How we supercharge Continuous Integration (CI) tools at Rakuten Viki!

Weiyuan
Viki Blog
Published in
9 min readDec 21, 2018

--

Some time ago, my colleague and manager of our platform team at Rakuten Viki, Omkiran, started a company-wide conversation on re-hauling most of our entire infrastructure. This was done at a time where several of our services were deployed within Virtual Machines (VMs), essentially using Infrastructure as a Service (IaaS) services. The premise of the conversation was as follows —

If limited resources of an organisation, such as engineers, were to be tied down with solving low level tasks like managing the health and operability of various processes, how can we, as a company, spare resources as we scale up in services? How can we be able to automate our entire infrastructure, so that we can move on and innovate on newer technologies, such as Machine Learning?

The proposed solution was to make use of cloud providers, or more specifically to today’s implementation, Google Cloud Platform (GCP).

First, let us discuss why cloud providers are essential to meeting the highlighted premise above:

Fig 1. Comparing cloud service management requirements with physical solutions (original article)
  • Localized server racks suffer from the requirement to provide continuous support for physical assets. Hardware and software changes are challenges faced at this level.
  • VMs provided by IaaS providers assuage the hardware requirements in Fig 1. However, we’ll still face software challenges like managing OS upgrades, updates and scaling to demand.

In the above, we see that both hardware and software pose challenges, to continue operations and ever-expanding business requirements of a growing organization. These challenges, at large, have already been solved by the industry as seen in Fig 1.

This leads us to turn to cloud providers, which provide managed services, such as Platform as a Service (PaaS, so that we can free engineering resources and focus on solving challenges that are specific to growing our organization.

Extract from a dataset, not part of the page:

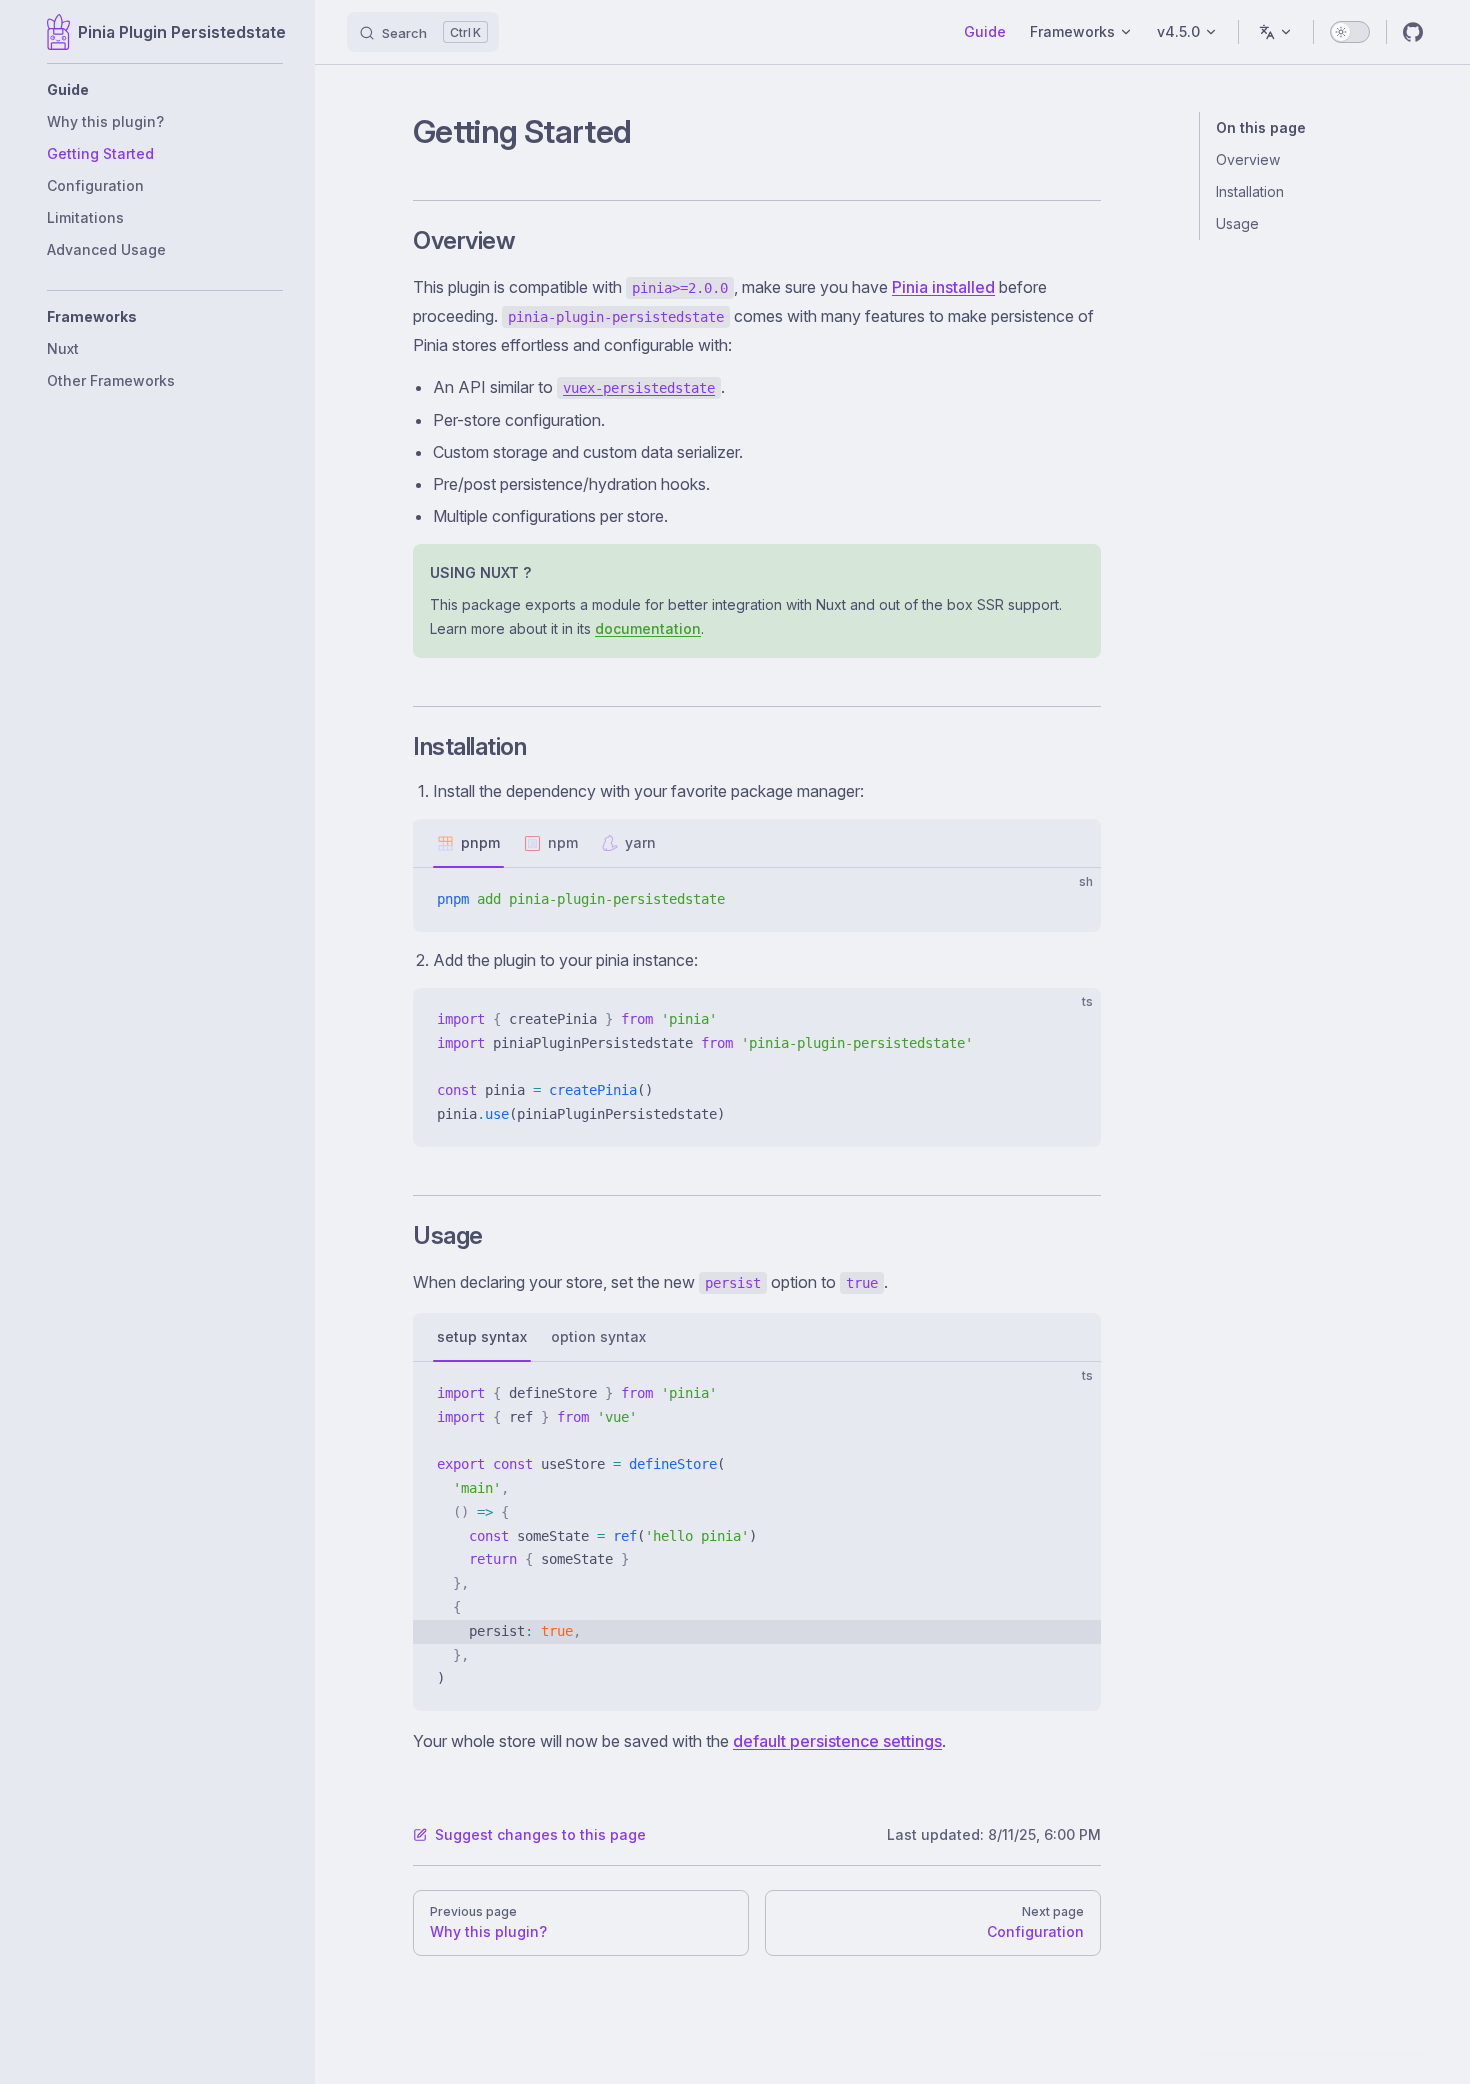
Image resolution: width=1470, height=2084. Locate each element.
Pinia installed (943, 287)
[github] (1413, 32)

But how does this change tie in with CI tooling?

Fig 2. Why? Why? Why?

Firstly, what does CI mean to Viki:
Services in Viki uses CI in the development part of our pipeline, often for automating the execution of new and regression tests to validate changes under multi-branch development. There are other usages pertaining to specific teams, such as pre-compiling assets for front-end services, and creating APK files for Android applications. Sometimes it goes beyond CI, using a limited form of Continuous Deployment (CD) for staging and canary environments in the delivery mindset of the service.

How was CI done in Viki?
Before, we used three different CI tools — two different versions of Drone, and Jenkins, in carrying out CI within the company. The CI tools were deployed as internal services, on top of provisioned VMs, similar to external services.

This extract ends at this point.